The efforts of the great preacher were crowned with success. A very large number of the faithful were present in the church when the new festival was celebrated. The sermon which Chrysostom delivered on the occasion has happily come down to us.[299] In the introduction he says he wished to speak to them himself concerning the festival over which there had been so much controversy in Antioch. Some considered it a mere innovation, but others knew that it was observed in the West from Thrace to Cadiz. This last assertion was an exaggeration, as the next words of Chrysostom themselves show. He says he proposes to commend the feast to the devotion of his hearers on three grounds: first, because the feast has spread with remarkable rapidity, and has met with so much favour in all directions;[300] secondly, because the time of the census taken in the year of Christ’s birth can be determined by ancient documents preserved in Rome; thirdly, the year of our Lord’s birth can be computed from the time of the angel’s appearance to Zachary in the Temple. Zachary, as High Priest, had entered into the Holy of Holies on the Day of Atonement. The Jewish Day of Atonement fell in September. Six months afterwards the angel came to Mary, and nine months later Christ was born, i.e. in December. Chrysostom concludes with an attack upon those who do not believe in the incarnation of the Son of God.

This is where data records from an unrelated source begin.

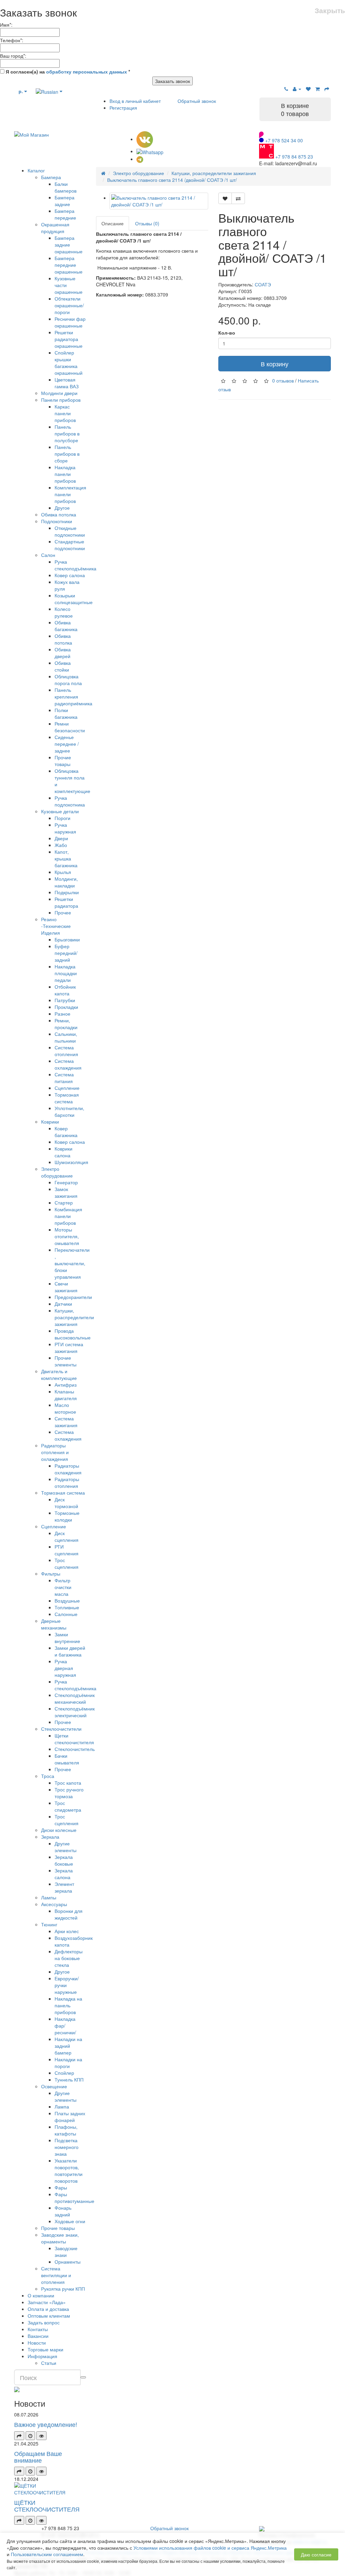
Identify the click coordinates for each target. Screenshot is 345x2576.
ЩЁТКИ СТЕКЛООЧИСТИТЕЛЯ (47, 2505)
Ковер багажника (66, 1131)
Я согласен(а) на (67, 71)
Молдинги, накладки (66, 882)
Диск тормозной (66, 1502)
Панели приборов (61, 399)
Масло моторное (65, 1408)
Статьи (48, 2362)
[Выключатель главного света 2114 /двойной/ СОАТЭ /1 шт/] (159, 201)
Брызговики (67, 939)
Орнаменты (68, 2261)
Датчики (63, 1303)
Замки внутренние (67, 1637)
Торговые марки (45, 2349)
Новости (37, 2342)
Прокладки (66, 1006)
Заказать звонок (172, 81)
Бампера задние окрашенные (69, 244)
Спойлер (64, 2072)
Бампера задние (64, 200)
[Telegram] (139, 158)
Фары (61, 2187)
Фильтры (50, 1573)
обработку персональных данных (86, 71)
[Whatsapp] (149, 151)
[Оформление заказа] (326, 88)
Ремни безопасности (70, 727)
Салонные (66, 1614)
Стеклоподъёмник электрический (75, 1712)
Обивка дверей (63, 652)
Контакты (38, 2329)
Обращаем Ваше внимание (38, 2456)
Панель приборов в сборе (67, 454)
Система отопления (66, 1050)
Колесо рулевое (64, 612)
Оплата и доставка (48, 2308)
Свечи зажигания (66, 1287)
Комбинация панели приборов (68, 1216)
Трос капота (68, 1782)
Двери (61, 838)
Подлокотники (56, 521)
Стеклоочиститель (75, 1749)
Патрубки (65, 1000)
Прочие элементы (65, 1361)
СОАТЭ (263, 284)
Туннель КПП (69, 2079)
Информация (42, 2356)
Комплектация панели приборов (70, 494)
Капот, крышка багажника (66, 858)
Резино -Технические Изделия (56, 926)
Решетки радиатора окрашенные (69, 339)
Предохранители (73, 1297)
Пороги (62, 818)
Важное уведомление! (45, 2424)
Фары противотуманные (74, 2197)
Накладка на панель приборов (68, 2005)
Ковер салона (70, 575)
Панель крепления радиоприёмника (73, 696)
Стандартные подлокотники (70, 544)
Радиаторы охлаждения (68, 1469)
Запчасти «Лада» (47, 2302)
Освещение (54, 2086)
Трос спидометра (68, 1806)
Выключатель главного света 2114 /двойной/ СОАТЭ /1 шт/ (172, 179)
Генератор (66, 1182)
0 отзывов (283, 380)
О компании (41, 2295)
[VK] (144, 139)
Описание (112, 223)
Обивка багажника (66, 625)
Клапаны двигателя (66, 1395)
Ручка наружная (65, 828)
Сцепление (67, 1087)
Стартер (64, 1202)
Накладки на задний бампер (68, 2046)
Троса (47, 1776)
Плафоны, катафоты (66, 2130)
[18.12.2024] (30, 2520)
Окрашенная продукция (55, 227)
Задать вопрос (44, 2322)
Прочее (63, 912)
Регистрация (123, 107)
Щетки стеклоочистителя (74, 1739)
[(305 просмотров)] (41, 2471)
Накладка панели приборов (65, 474)
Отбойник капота (65, 990)
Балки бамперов (65, 187)
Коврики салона (63, 1152)
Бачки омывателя (67, 1759)
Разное (62, 1013)
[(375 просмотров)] (41, 2520)
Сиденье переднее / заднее (67, 744)
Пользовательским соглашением (47, 2554)
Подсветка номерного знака (67, 2147)
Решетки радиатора (66, 902)
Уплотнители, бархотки (69, 1111)
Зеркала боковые (64, 1860)
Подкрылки (67, 892)
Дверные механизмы (53, 1624)
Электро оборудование (57, 1172)
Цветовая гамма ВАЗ (67, 383)
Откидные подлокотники (70, 531)
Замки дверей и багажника (70, 1651)
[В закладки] (225, 198)
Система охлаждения (68, 1064)
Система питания (64, 1077)
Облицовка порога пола (68, 679)
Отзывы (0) (147, 223)
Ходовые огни (70, 2221)
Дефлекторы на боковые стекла (69, 1958)
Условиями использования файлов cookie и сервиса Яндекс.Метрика (210, 2547)
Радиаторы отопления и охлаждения (55, 1452)
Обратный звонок (197, 100)
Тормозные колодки (67, 1516)
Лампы (48, 1897)
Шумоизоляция (71, 1162)
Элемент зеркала (64, 1887)
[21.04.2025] (30, 2471)
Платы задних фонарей (70, 2116)
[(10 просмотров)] (41, 2435)
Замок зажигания (66, 1192)
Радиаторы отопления (67, 1482)
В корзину (274, 363)
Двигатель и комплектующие (59, 1374)
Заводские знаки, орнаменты (60, 2238)
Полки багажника (66, 713)
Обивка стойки (63, 666)
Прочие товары (63, 760)
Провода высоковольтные (73, 1334)
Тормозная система (67, 1098)
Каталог (36, 170)
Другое (62, 507)
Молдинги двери (59, 393)
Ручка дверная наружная (65, 1668)
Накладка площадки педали (66, 973)
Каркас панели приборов (65, 413)
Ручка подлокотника (70, 801)
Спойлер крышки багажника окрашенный (69, 362)
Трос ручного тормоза (69, 1793)
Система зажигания (66, 1421)
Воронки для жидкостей (69, 1914)
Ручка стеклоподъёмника (75, 565)
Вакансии (38, 2335)
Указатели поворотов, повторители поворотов (69, 2170)
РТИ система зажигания (69, 1347)
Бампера (51, 177)
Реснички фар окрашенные (70, 322)
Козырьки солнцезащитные (74, 598)
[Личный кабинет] (297, 88)
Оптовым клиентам (49, 2315)
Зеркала (50, 1836)
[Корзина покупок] (317, 88)
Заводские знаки (66, 2251)
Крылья (63, 872)
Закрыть (330, 10)
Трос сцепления (67, 1563)
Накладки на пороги (68, 2062)
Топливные (67, 1607)
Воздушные (67, 1600)
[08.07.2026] (30, 2435)
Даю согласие (316, 2554)
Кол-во (226, 332)
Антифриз (65, 1384)
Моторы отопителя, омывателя (67, 1236)
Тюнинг (49, 1924)
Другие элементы (65, 1846)
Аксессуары (54, 1904)
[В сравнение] (238, 198)
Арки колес (67, 1931)
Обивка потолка (58, 514)
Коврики (50, 1121)
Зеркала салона (64, 1873)
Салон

All this, however, as far as the determination of the date is concerned, rests upon an insecure foundation. Since Zachary was only an ordinary priest, and not the High Priest, his entry into the Holy of Holies cannot therefore be identified with that of the High Priest on the Day of Atonement. But this is of little importance, if on independent grounds these calculations could still point to the month of December, though the 25th need not on this account have been the precise day on which our Lord was born.

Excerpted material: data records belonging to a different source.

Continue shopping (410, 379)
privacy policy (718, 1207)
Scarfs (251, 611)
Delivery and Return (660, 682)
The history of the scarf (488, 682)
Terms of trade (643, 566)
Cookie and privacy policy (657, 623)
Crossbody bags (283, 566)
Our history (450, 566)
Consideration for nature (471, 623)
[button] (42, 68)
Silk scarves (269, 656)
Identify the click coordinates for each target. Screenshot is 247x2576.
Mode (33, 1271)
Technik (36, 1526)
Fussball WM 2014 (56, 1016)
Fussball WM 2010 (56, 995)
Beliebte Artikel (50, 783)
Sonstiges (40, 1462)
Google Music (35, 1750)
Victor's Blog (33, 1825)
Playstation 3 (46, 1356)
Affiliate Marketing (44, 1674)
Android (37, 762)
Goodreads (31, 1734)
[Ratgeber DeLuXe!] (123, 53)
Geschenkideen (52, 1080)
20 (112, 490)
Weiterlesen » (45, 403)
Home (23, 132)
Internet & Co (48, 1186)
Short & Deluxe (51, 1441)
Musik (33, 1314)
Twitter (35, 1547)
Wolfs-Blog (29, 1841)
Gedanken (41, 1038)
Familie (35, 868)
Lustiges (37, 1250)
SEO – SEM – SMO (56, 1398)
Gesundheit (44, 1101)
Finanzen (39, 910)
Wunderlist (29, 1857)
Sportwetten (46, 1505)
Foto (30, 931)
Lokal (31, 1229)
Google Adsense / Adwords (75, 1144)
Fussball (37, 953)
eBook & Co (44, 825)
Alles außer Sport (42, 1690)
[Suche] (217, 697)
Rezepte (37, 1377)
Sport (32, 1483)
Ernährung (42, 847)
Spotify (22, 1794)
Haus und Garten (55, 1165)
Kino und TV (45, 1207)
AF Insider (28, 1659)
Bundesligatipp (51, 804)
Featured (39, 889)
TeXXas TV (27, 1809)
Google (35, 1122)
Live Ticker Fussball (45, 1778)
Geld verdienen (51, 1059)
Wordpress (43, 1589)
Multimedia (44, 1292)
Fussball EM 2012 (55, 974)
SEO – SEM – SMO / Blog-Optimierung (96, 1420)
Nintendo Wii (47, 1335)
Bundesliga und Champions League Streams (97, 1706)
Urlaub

When we consider the facts, we see that it was no mere accident that Christmas began to be celebrated in the East just at this particular period, and that its introduction was due to the influence of the great men whom we have named.

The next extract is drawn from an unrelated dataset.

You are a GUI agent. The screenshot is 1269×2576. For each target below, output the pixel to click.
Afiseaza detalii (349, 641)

It was the moment when Catholics began successfully to repel Arianism; it was just those who attacked Arianism with most vigour and success who promoted the spread of the new festival in the East. We must add to this the evidence afforded by secular enactments. Neither the laws of Valentinian II., nor the revisers of the Codex Theodosianus in 438, nor the Breviarium Alaricianum of 506, regard the 25th December as a festival established by law. It was made to appear for the first time as such by Tribonianus in the Codex Justinianus.[301] From these additional facts, we gather that Christmas was of later introduction in the Church than Easter or Whitsunday. In such matters secular law generally follows the lead of ecclesiastical law. If Christmas had been celebrated in the Church from the beginning, one can see no reason why it should not have enjoyed equal privileges with Easter and Whitsunday. Still there was a law of the Emperor Arcadius as early as 400 which included Christmas among the days on which at least the games of the circus were forbidden.[302]